* **Task instructions**
Count the lines below that include "pixels". Only the number should be given.

Dataset entries:
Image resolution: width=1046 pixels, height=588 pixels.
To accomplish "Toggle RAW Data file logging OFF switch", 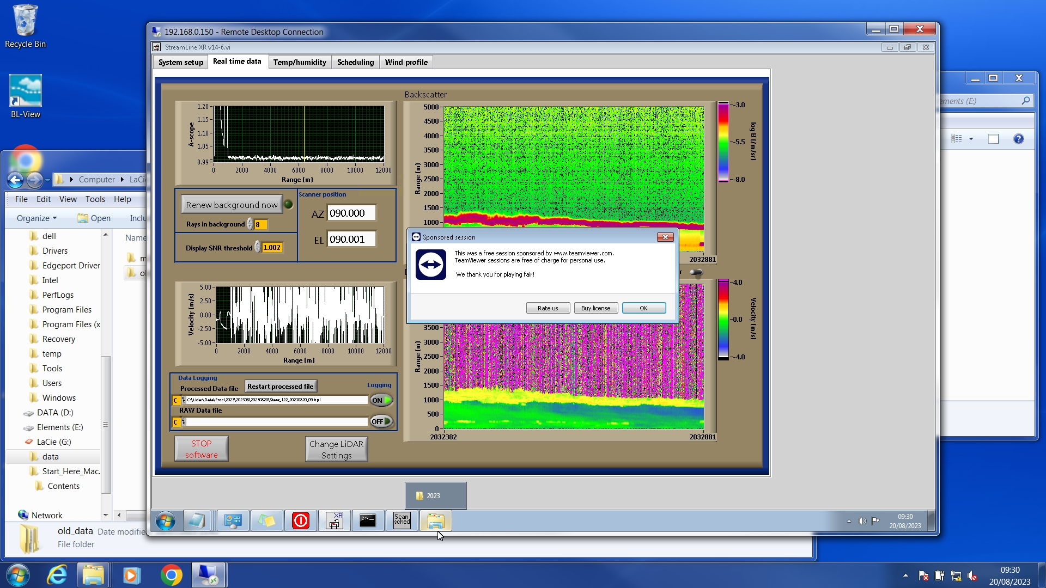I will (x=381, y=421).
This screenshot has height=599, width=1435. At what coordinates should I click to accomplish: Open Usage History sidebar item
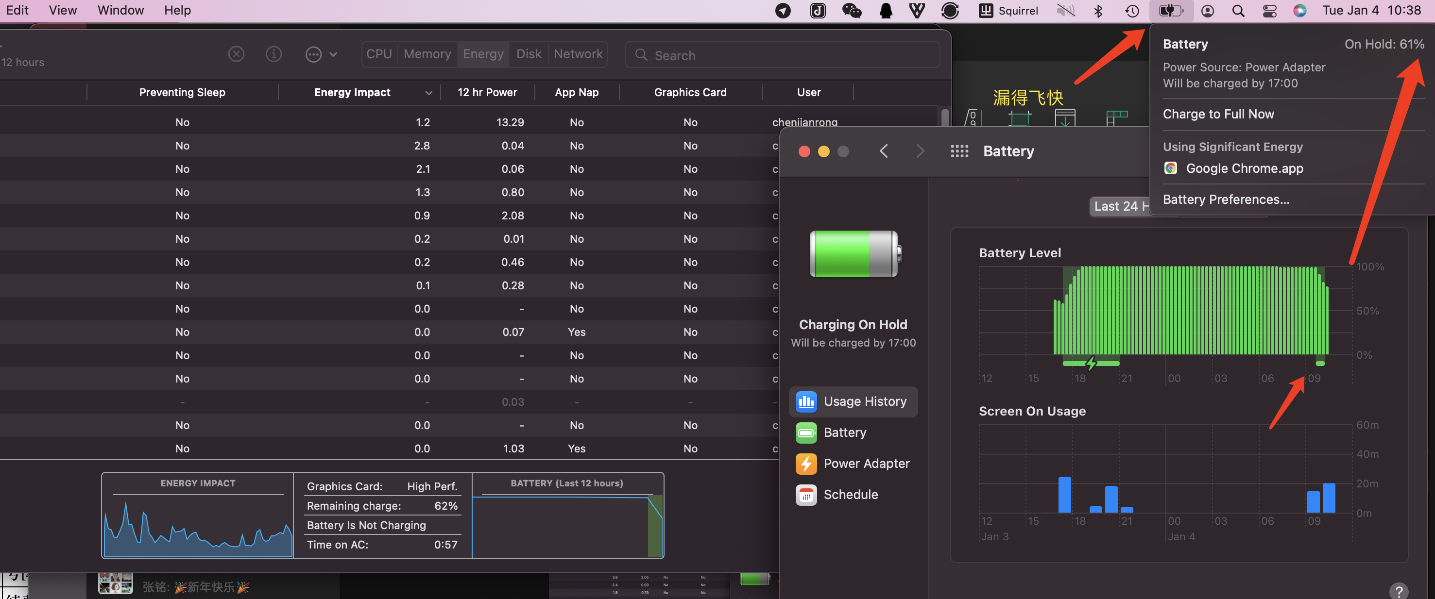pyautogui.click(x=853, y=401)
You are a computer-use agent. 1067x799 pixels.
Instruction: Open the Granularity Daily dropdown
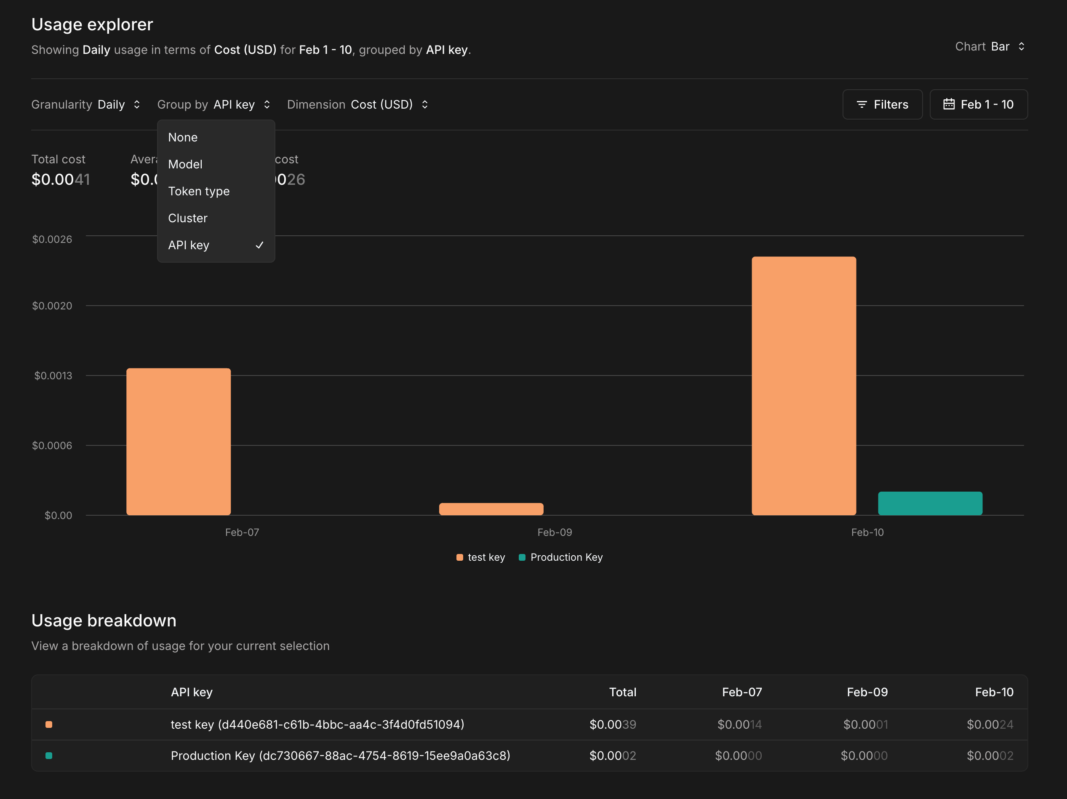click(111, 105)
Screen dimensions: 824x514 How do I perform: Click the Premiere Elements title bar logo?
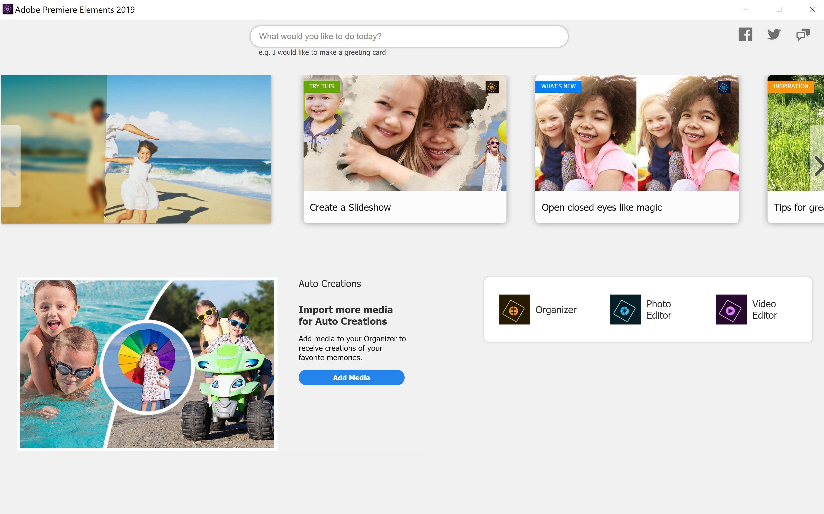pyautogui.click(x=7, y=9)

* **Task solution**
2